I got a phonecall yesterday from a friend who happened to be at a shop on Stavanger Drive. She was pondering buying a broom, but knew that there was one month when she wasn’t supposed to. A friend with her was trying to talk her out of buying it.  I told her that it was, indeed, May month that was said to be bad luck for buying a broom. Off she went, broomless, with plans to go back June 1st. All in a day’s work for your friendly provincial folklorist.

A brochure printed by the government of Newfoundland and Labrador in 1955, titled "Historic Newfoundland and Labrador" included buying a broom in May in a list of things thought to bring bad luck. The belief is an old one, and not specific to Newfoundland; folk beliefs about brooms are found in many places. The 1873 Folk-Lore Record [I. 52] included this English belief:

The old gentleman‥strictly forbade green brooms being used in his house during the month of May, and, as a reason for the prohibition, used to quote the adage—‘If you sweep the house with broom in May, You'll sweep the head of that house away’.

According to Punjabi folk belief, “care is taken to see that no broom remains lying anywhere in that room [where a child is born] because it will sweep off all the luck of the newborn baby.”
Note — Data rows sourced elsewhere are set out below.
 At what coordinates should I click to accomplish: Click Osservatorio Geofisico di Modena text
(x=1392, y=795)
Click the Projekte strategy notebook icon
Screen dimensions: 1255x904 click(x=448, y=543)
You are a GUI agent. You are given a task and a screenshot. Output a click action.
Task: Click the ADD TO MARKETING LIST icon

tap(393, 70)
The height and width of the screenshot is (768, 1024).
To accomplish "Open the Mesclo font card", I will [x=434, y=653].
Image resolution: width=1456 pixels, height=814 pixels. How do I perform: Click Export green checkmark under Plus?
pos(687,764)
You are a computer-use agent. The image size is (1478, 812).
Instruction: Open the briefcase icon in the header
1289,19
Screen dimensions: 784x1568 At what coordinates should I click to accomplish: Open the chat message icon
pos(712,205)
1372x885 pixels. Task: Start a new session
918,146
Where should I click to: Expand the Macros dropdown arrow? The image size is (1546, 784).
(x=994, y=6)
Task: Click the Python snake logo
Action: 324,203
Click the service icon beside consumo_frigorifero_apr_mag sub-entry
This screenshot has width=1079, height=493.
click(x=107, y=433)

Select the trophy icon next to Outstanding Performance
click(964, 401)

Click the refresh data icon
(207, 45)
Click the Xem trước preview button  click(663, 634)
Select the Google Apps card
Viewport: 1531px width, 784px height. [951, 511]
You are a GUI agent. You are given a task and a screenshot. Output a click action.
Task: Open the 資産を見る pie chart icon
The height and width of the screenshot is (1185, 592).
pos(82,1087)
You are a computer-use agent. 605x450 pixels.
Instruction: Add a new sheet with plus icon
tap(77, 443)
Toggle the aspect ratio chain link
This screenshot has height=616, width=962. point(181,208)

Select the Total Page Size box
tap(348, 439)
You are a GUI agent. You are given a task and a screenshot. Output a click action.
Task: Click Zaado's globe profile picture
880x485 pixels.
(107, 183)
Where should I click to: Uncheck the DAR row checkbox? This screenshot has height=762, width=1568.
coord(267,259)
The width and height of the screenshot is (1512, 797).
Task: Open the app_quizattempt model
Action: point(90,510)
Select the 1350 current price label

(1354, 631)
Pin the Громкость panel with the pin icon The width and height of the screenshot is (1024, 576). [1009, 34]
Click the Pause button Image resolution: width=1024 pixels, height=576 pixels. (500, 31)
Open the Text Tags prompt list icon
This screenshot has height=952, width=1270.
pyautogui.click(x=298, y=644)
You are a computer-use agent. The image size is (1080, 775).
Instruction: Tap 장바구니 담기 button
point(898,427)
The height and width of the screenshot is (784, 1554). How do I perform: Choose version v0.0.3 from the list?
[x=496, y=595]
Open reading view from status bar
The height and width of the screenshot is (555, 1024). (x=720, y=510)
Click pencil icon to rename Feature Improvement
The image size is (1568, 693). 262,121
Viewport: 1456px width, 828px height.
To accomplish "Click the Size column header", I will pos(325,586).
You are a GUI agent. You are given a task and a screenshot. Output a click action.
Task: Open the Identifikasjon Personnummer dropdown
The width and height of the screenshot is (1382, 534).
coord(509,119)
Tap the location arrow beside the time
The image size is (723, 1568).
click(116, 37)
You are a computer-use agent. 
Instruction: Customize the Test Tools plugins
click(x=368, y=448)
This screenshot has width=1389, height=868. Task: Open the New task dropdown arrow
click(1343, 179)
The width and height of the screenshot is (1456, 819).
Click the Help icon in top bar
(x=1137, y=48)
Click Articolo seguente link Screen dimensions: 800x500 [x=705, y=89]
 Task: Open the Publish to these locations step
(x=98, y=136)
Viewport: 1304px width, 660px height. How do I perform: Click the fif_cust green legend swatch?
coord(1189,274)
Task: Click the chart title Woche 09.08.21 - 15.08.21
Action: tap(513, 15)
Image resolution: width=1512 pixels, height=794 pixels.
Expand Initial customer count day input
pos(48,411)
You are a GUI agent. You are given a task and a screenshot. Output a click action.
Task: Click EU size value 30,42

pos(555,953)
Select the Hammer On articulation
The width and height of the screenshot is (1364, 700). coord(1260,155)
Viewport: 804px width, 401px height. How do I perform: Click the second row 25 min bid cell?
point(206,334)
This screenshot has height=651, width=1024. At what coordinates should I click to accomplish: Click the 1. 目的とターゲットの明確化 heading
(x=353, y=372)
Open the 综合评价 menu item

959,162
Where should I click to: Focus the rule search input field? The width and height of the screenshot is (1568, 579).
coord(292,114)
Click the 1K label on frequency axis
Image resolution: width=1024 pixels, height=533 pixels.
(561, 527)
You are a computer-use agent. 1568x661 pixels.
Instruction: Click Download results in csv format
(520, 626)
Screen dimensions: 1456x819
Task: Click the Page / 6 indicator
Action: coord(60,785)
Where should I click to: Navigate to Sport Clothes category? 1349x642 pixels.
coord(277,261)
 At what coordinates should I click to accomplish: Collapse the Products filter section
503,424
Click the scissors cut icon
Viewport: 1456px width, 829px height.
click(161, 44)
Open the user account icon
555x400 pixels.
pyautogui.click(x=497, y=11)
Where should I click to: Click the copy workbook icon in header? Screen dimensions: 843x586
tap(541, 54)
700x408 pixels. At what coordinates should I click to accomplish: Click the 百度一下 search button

Are you familiar with this tradition in Newfoundland? If so, which communities had that folk belief? Leave a comment!

Links:

http://ngb.chebucto.org/Articles/folk-lore.shtml

http://crimsonwolfe.tripod.com/id26.html

http://www.allaboutsikhs.com/punjab/the-sikh-way-of-life-punjabi-culture-the-folk-beliefs.html

1 comment:

T-Bomb said...

I'm interviewing my mom for a folklore project and searched superstitions and then beliefs on your site. I'd never heard "buy a broom in May, sweep your family away" but it was one she mentioned. Her fathers family is from Lower Island Cove but her mom is from Quebec. Thought it was funny to come across it.